Jun 3
Week
Rick Joyner

          The Apostle Paul knew as much as anyone in history about how learning from the wrong perspective leads to error. Being in conflict with the truth led him to persecute the Lord Himself by persecuting His people. Because of this, he gave possibly the greatest discourse ever written of what leads to truth in Colossians 1:9-20:

             For this reason also, since the day we heard of it, we have not ceased to pray for you and to ask that you may be filled with the knowledge of His will in all spiritual wisdom and understanding,

             so that you may walk in a manner worthy of the Lord, to please Him in all respects, bearing fruit in every good work and increasing in the knowledge of God;

             strengthened with all power, according to His glorious might, for the attaining of all steadfastness and patience; joyously giving thanks to the Father, who has qualified us to share in the inheritance of the saints in light. 

             For He delivered us from the domain of darkness, and transferred us to the kingdom of His beloved Son, in whom we have redemption, the forgiveness of sins.

             And He is the image of the invisible God, the first-born of all creation.

             For by Him all things were created, both in the heavens and on earth, visible and invisible, whether thrones or dominions or rulers or authorities—all things have been created by Him and for Him.

             And He is before all things, and in Him all things hold together.

             He is also head of the body, the church; and He is the beginning, the first-born from the dead; so that He Himself might come to have first place in everything.

             For it was the Father's good pleasure for all the fullness to dwell in Him,

             and through Him to reconcile all things to Himself, having made peace through the blood of His cross; through Him, I say, whether things on earth or things in heaven.

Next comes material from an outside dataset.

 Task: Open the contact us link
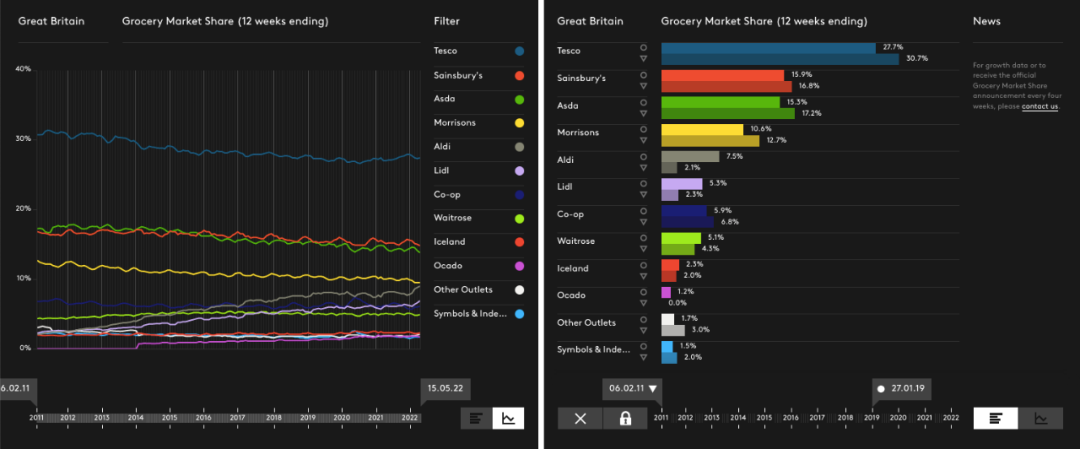click(1039, 106)
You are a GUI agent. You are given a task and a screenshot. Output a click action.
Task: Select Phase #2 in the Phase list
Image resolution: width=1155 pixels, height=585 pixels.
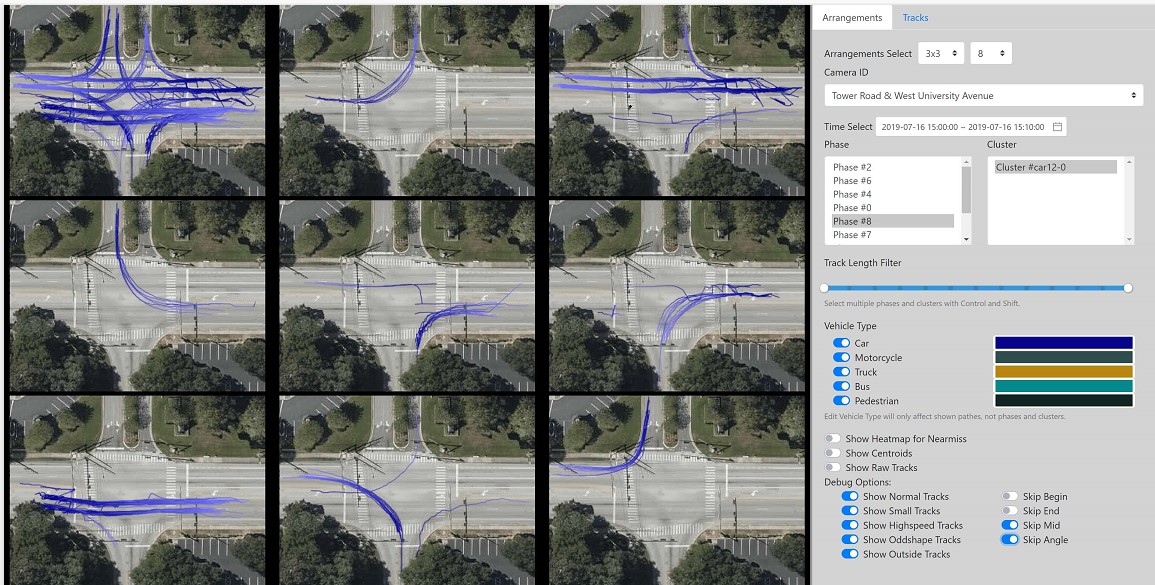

          It’s all about Jesus. The key to the kingdom is the knowledge of who Jesus is. Jesus is Jacob’s ladder by which we ascend into the heavens and return to the earth with evidence of heaven’s reality and authority over the earth.

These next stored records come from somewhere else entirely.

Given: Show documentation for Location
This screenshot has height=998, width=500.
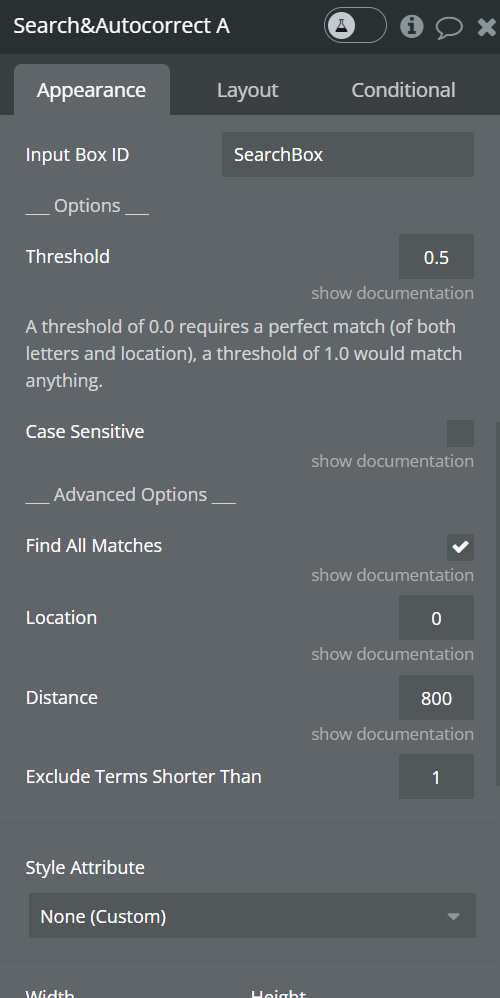Looking at the screenshot, I should click(x=392, y=654).
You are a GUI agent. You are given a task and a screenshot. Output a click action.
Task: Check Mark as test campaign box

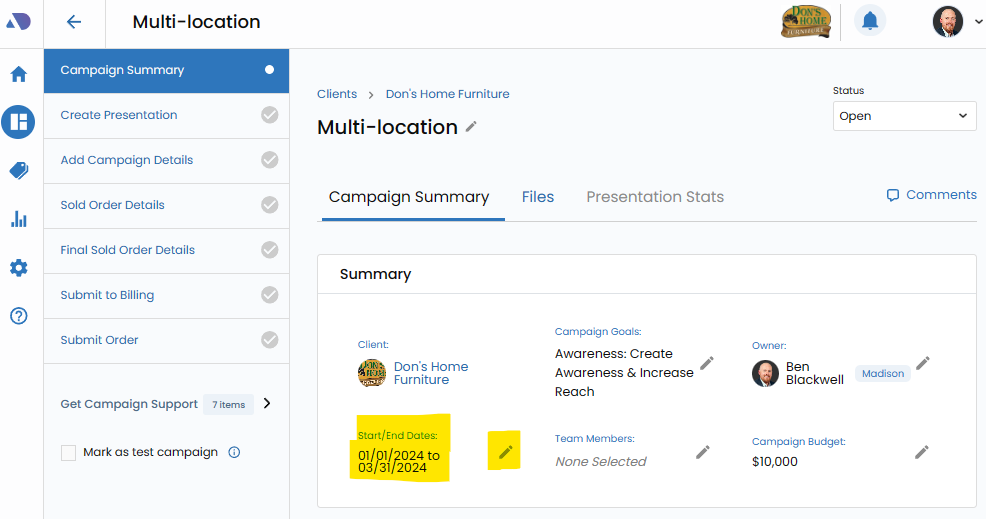point(69,453)
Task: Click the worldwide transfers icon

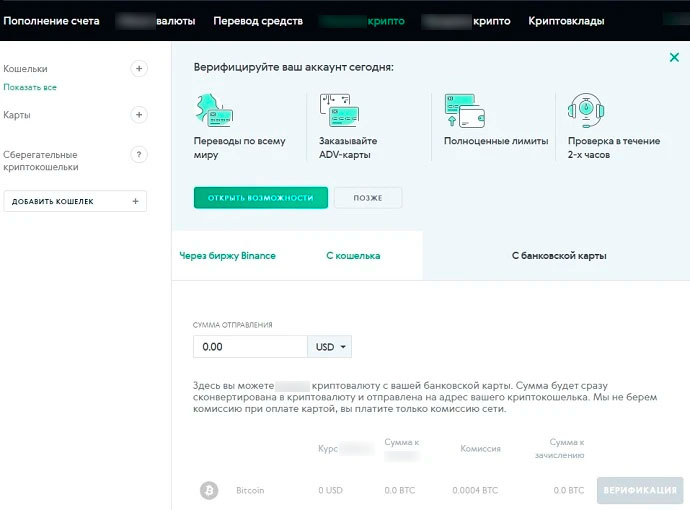Action: [216, 109]
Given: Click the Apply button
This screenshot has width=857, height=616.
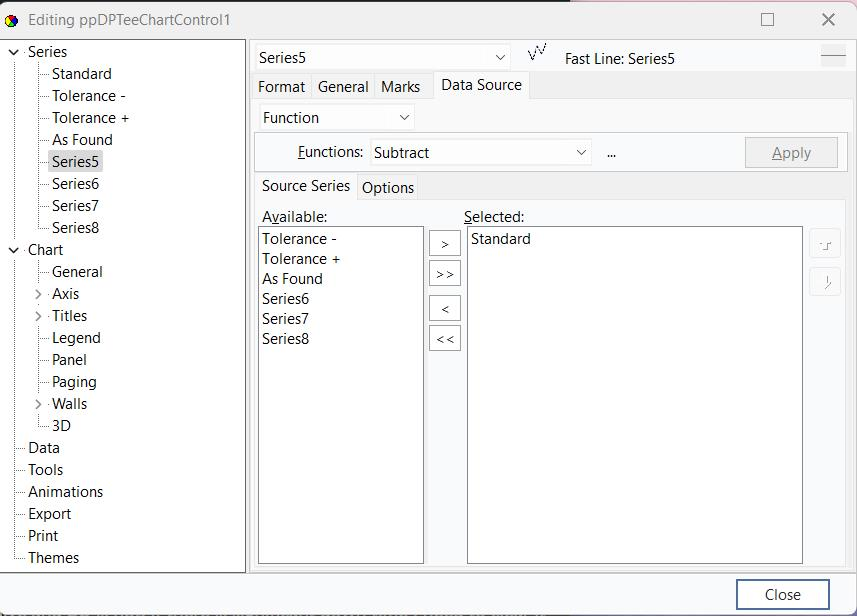Looking at the screenshot, I should (791, 153).
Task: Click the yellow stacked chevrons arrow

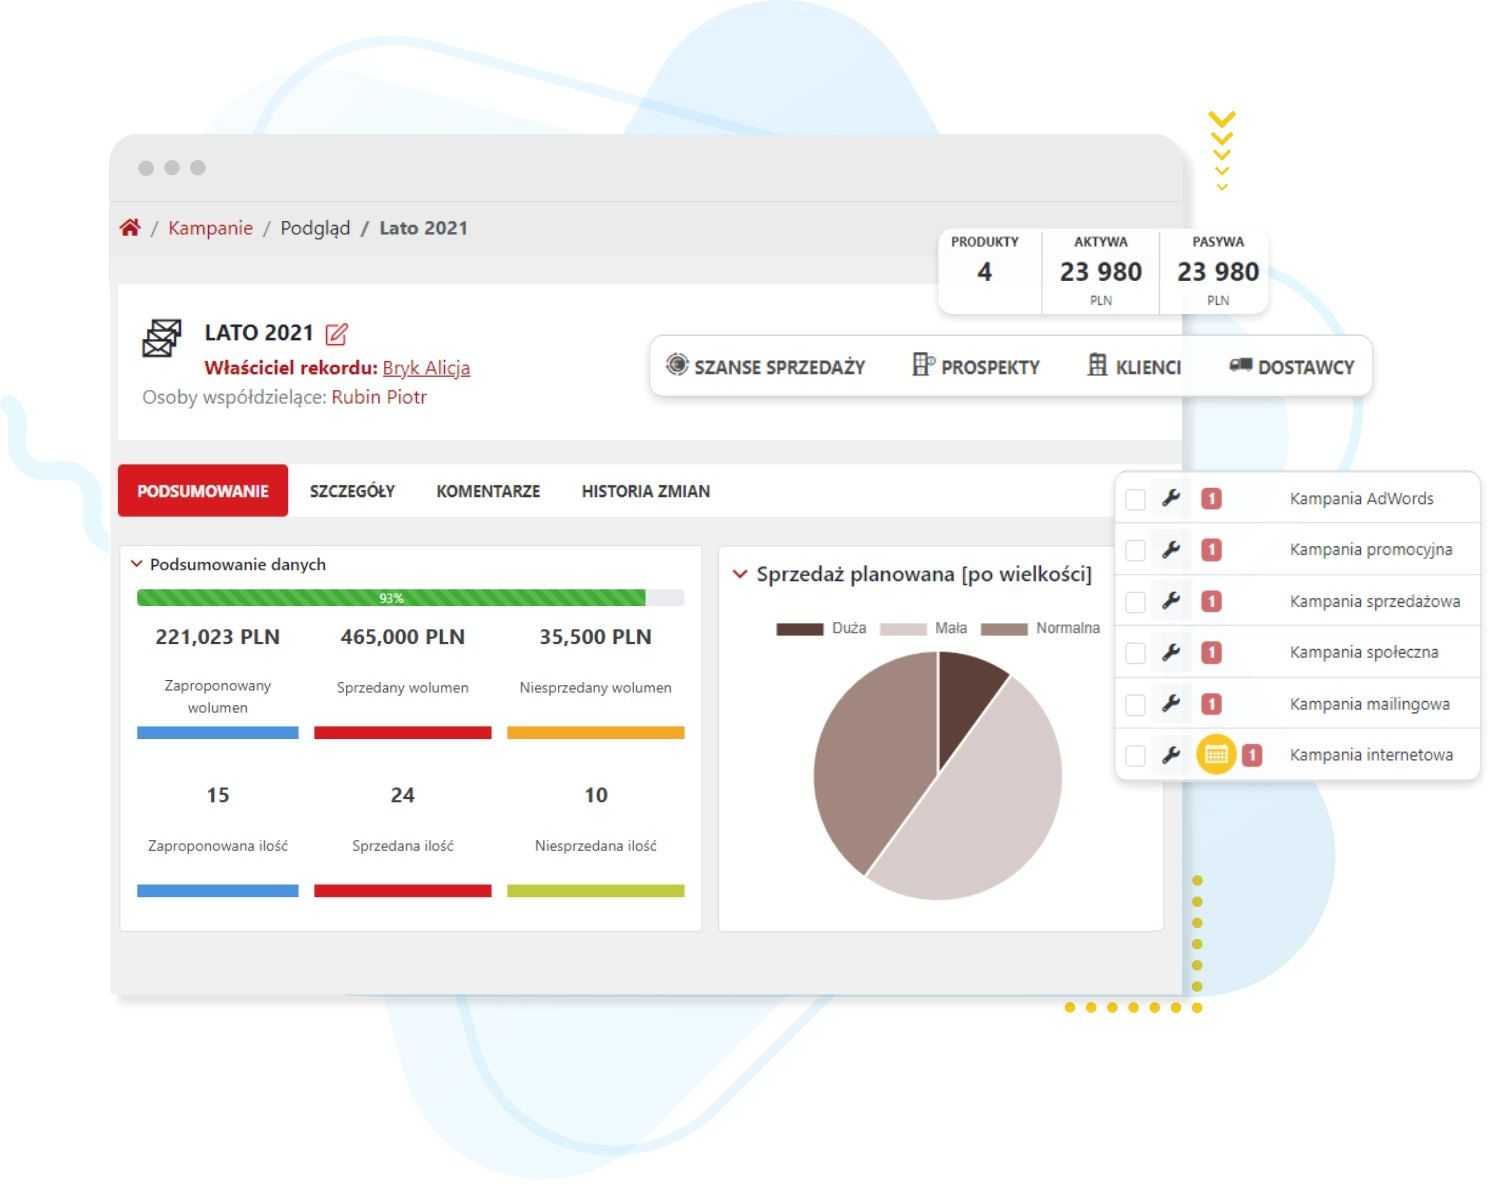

          The first mention in Scripture that God had a house, a dwelling place, was when Jacob had the dream of the ladder that reached into heaven with the messengers of God ascending and descending upon it. This first mention of His house is also a revelation of the first purpose of the church that is called to be His house—we are to be the place of access to heaven where the messengers of God can ascend into the heavenly realm and descend back to the earth with evidence of heaven and its authority over the earth.

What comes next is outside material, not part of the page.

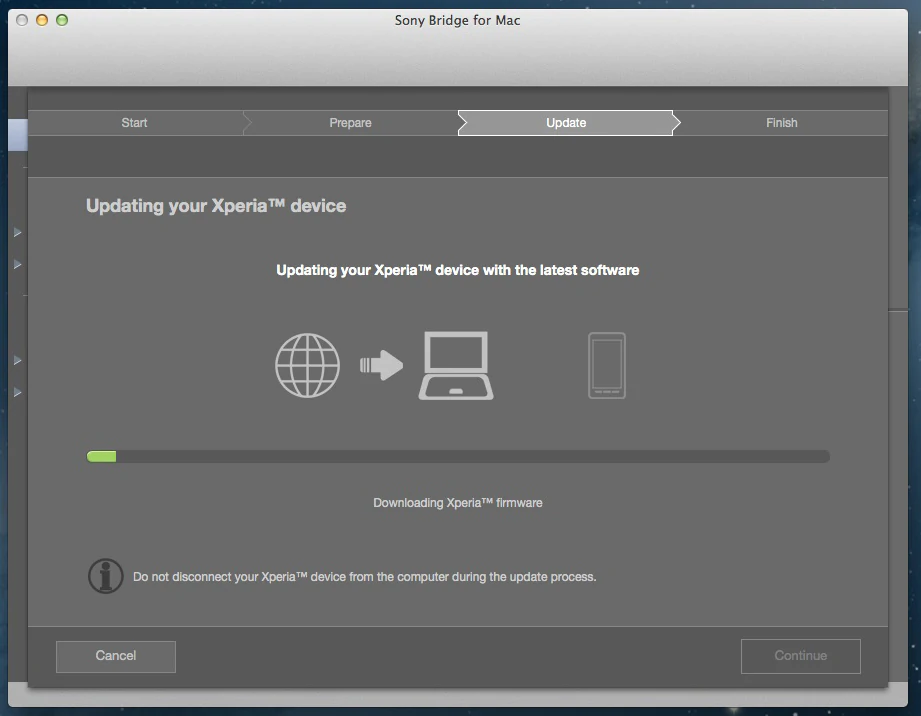The width and height of the screenshot is (921, 716).
Task: Expand the bottommost sidebar disclosure triangle
Action: coord(17,393)
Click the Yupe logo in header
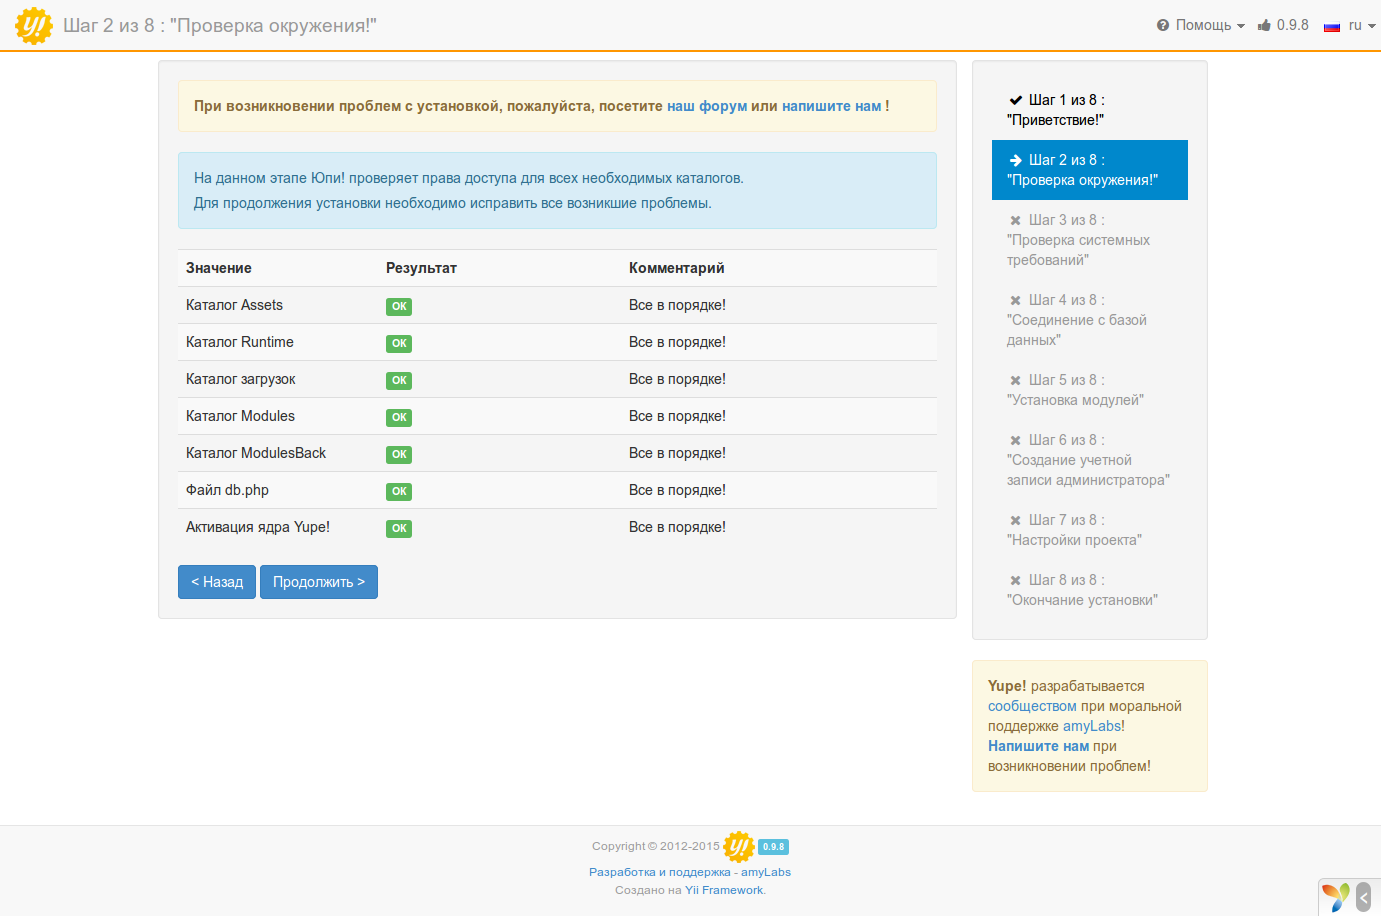Screen dimensions: 1381x916 [34, 26]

          When Jesus met Nathaniel, He told him that he would see the angels of God ascending and descending upon the Son of Man. Jesus is “Jacob’s Ladder” by which we have that access. It is the progressive revelation of who He is by which we ascend. Everything was made through Him and for Him, and in Him all things hold together. The Way is not a formula—the Way is a Person. We are not just seeking to grow spiritually, but we are to grow up into Christ.

          We are told in Ephesians 1:10 that all things will be summed up in Christ. Jesus is the ultimate purpose of God. In everything that was made, the Father is looking for His Son. He’s looking for His Son in us. Therefore, the ultimate purpose of everything that He does or allows to happen in our lives is to conform us to His image.

          We cannot have an accurate understanding of the world without seeing Jesus as the ultimate purpose of all of Creation. This is why the apostolic gospel was, “they preached Jesus and the resurrection from the dead” (see Acts 4:2). When we see Him as the purpose for everything, everything becomes clear. There is no higher revelation and no deeper truth than Who Jesus is.